By David Limbaugh
Friday, April 20, 2007
Justice Ruth Bader Ginsburg's dissenting opinion in Gonzales v. Carhart illustrates the moral depths and quagmires of irrationality to which the political and cultural left in this country have descended.
In Carhart, the United States Supreme Court upheld the Partial-Birth Abortion Ban Act of 2003, a limited congressional ban on partial-birth abortion that was shot down by lower federal courts.
What stands out in Ginsburg's opinion is not her condemnatory legal critique of the majority opinion, but her philosophical/political assertions. While she pays lip service to the supposedly conflicting interests of the government in "safeguarding a woman's health" versus "preserving and promoting fetal life," it is clear that neither of those hold a candle to her interest in promoting "a woman's autonomy to determine her life's course, and thus to enjoy equal citizenship stature."
Much of Ginsburg's opinion reads like a feminist manifesto straight from the National Organization for Women. One gets the sense that she believes what is really at stake in the abortion debate is not the vindication of "some generalized notion of privacy." No, this is purely and simply a power struggle on behalf of women pursuing their presumably unrealized quest for complete equality.
Ginsburg and those of like mind obviously regard any restrictions on abortion as threatening to women. Such restrictions, in their view, proceed from a regressive mindset "when women were 'regarded as the center of home and family life, with attendant special responsibilities that precluded full and independent legal status under the Constitution.'"
That mindset is "'no longer consistent with our understanding of the family, the individual, or the Constitution.' Women, it is now acknowledged, have the talent, capacity and right to participate equally in the economic and social life of the Nation.'" In other words, a woman's right to kill a baby in her womb is essential to her being a complete woman, or, to paraphrase Ginsburg, it is central to her life.

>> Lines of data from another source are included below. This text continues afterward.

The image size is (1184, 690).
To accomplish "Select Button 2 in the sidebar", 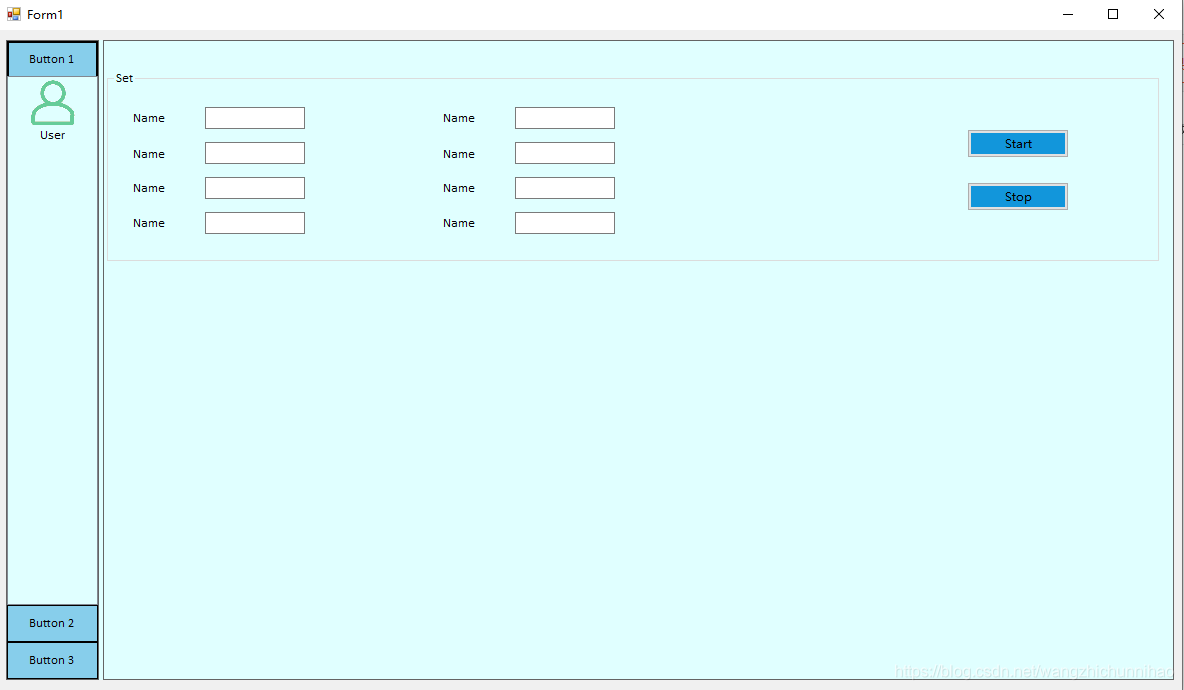I will tap(52, 622).
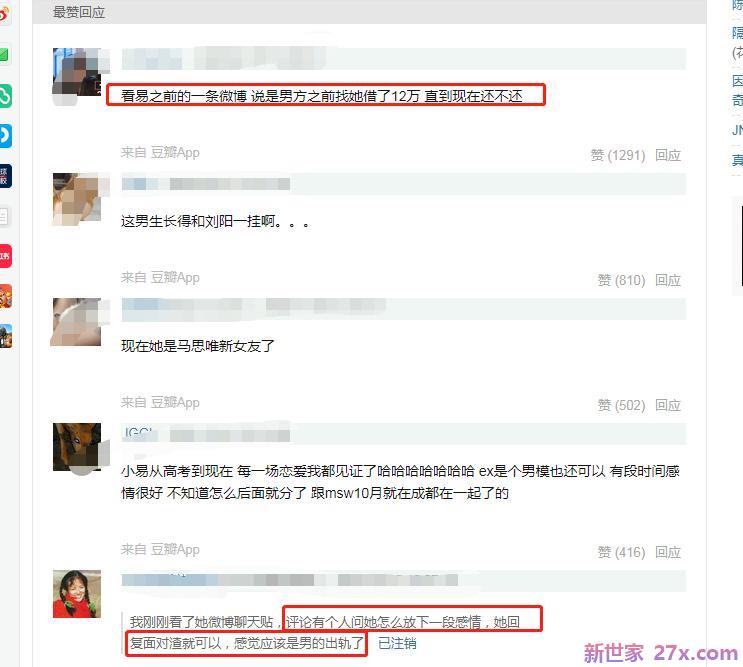This screenshot has height=667, width=743.
Task: Click the green mail icon in sidebar
Action: (x=4, y=54)
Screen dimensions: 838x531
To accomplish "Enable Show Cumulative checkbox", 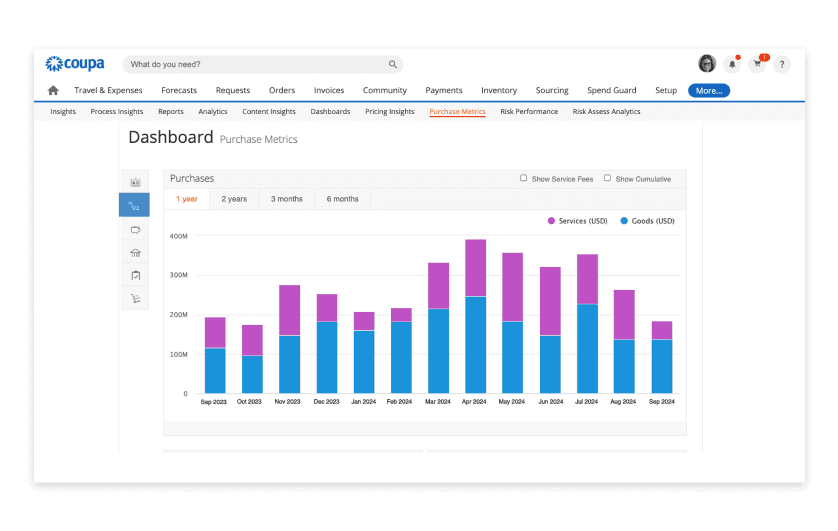I will click(607, 178).
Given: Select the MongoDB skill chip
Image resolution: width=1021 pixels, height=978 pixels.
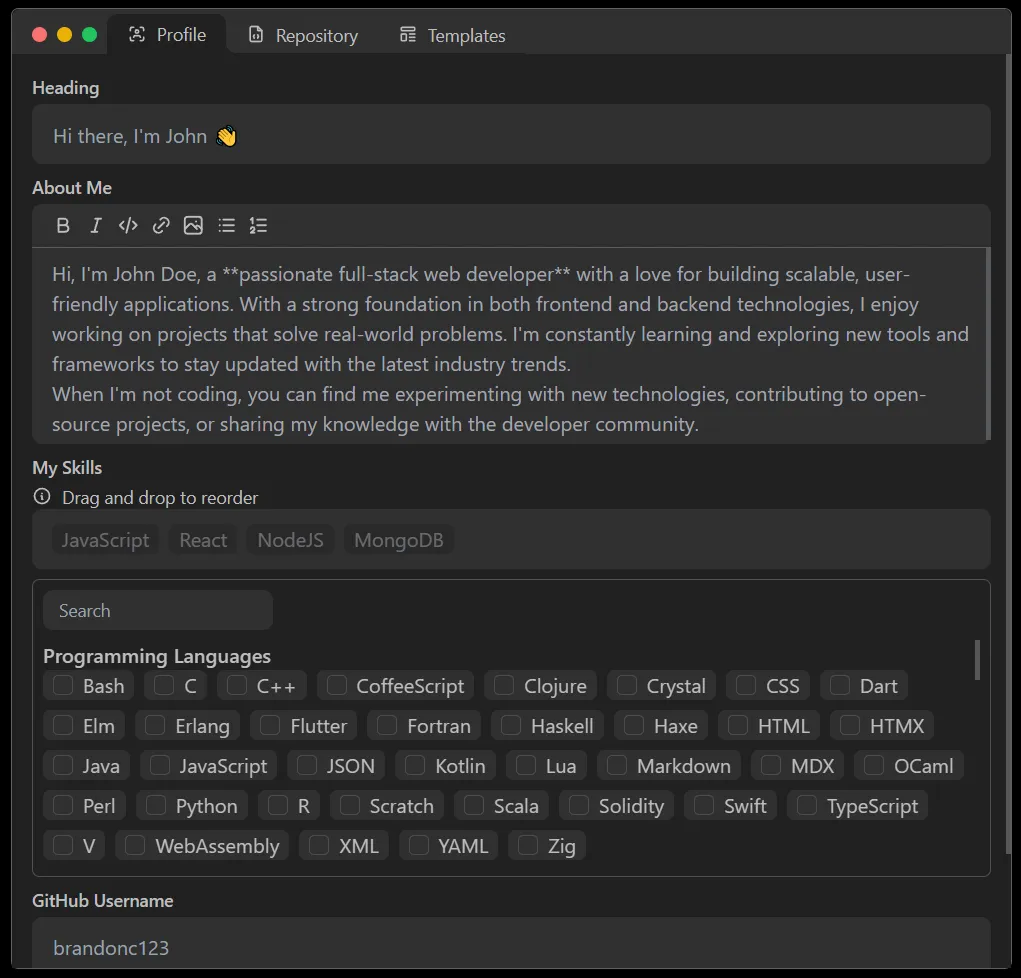Looking at the screenshot, I should [398, 539].
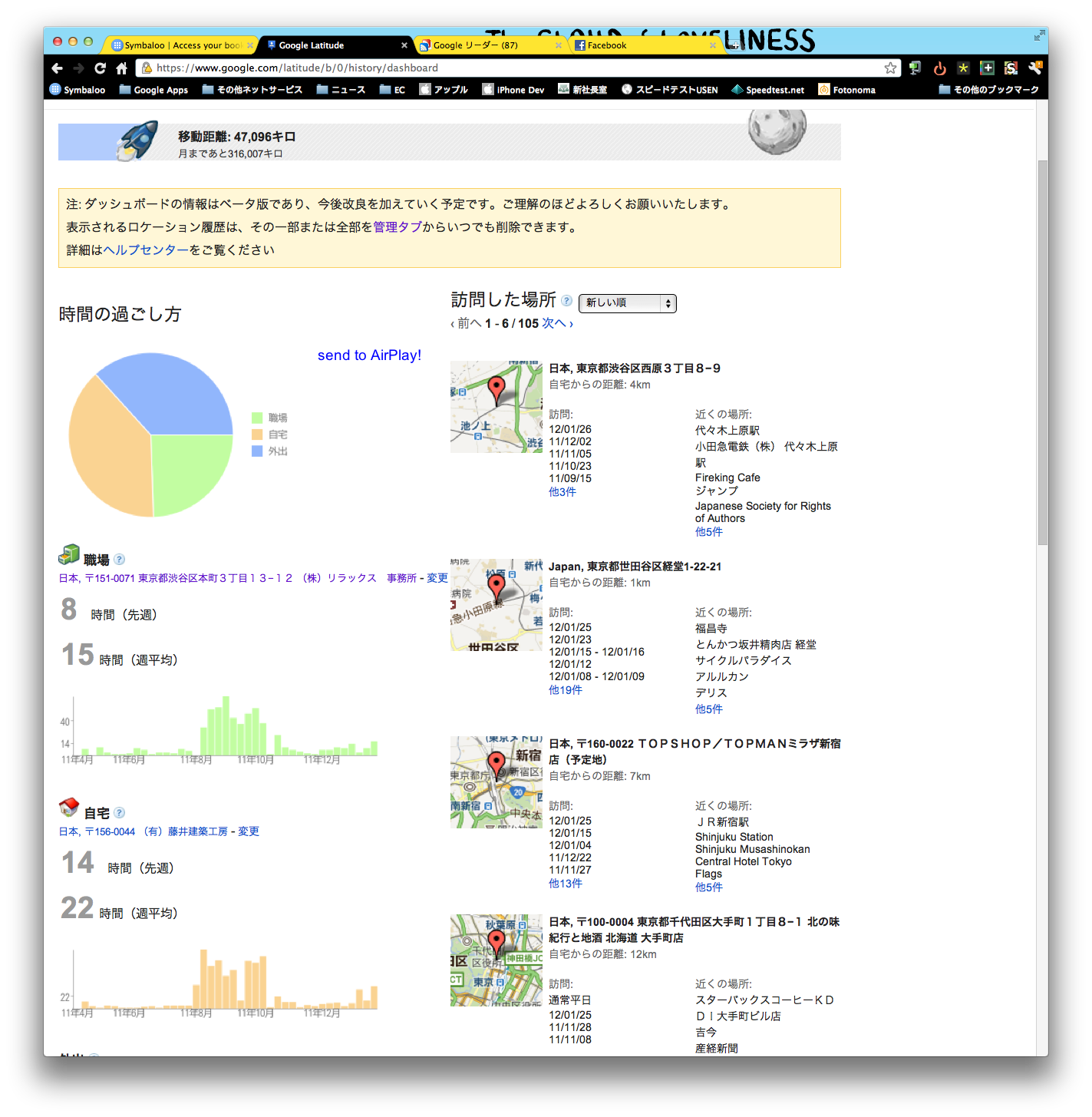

Apparently, women's progress in this struggle is so fragile that an open acknowledgment of the unborn's humanity must not even be permitted because it might somehow reverse their gains. No, we can't allow little details like the life of the unborn to encroach on "the destiny of the woman [to] be shaped on her own conception of her spiritual imperatives and her place in society."
So extreme and inflexible is the Ginsburg position on a woman's right to control her own destiny that she writes, "the notion that the Partial-Birth Abortion Ban Act furthers any legitimate governmental interest is, quite simply, irrational."
Oh? So it is irrational to contend that the government has a legitimate interest in protecting the life of an unborn human being? Talk about the language (and logic) being turned inside out!
Nevertheless, under the Ginsburg worldview, the right to life of the unborn appears completely subordinated to the interest of women in having complete autonomy over their "reproductive decisions."
One has to scratch one's head to think of any other liberty that is so absolute that it permits no restrictions. We don't think that way regarding other liberties.
For example, would anyone seriously argue that my right to swing my fist entitles me to commit battery on another person? Does our right to sexual liberty entitle us to rape? Why do the radical pro-abortionists regard any restriction on abortion, which doesn't just harm another person, but kills him or her, an impermissible encroachment on a woman's liberty?
The only way it is logically possible to couch the abortion debate in terms of a woman's right to her own autonomy is if we accept the premise that the second party in the equation, the unborn, is not a party at all, but a meaningless mass of tissue bereft of human dignity. Sadly for the pro-aborts, it is increasingly clear from any perspective we choose to examine it: scientific, spiritual or otherwise, that the unborn is a human life. If the pro-aborts were not aware of the humanness of the unborn, they wouldn't grudgingly pretend to strive to make abortion "safe, legal and rare." There is no moral imperative to protect a human-less mass of tissue.
If anyone believes I am overstating Ginsburg's extremism, just remember the context. She writes in defense of that most abominable of procedures, "partial-birth abortion."
Can you conceivably wrap your arms around the perverted concept that a woman can't be a real woman unless she has the complete autonomy to direct a doctor to partially deliver her baby for the purpose of killing it? My purpose isn't to offend here, but, truly, I just don't get it.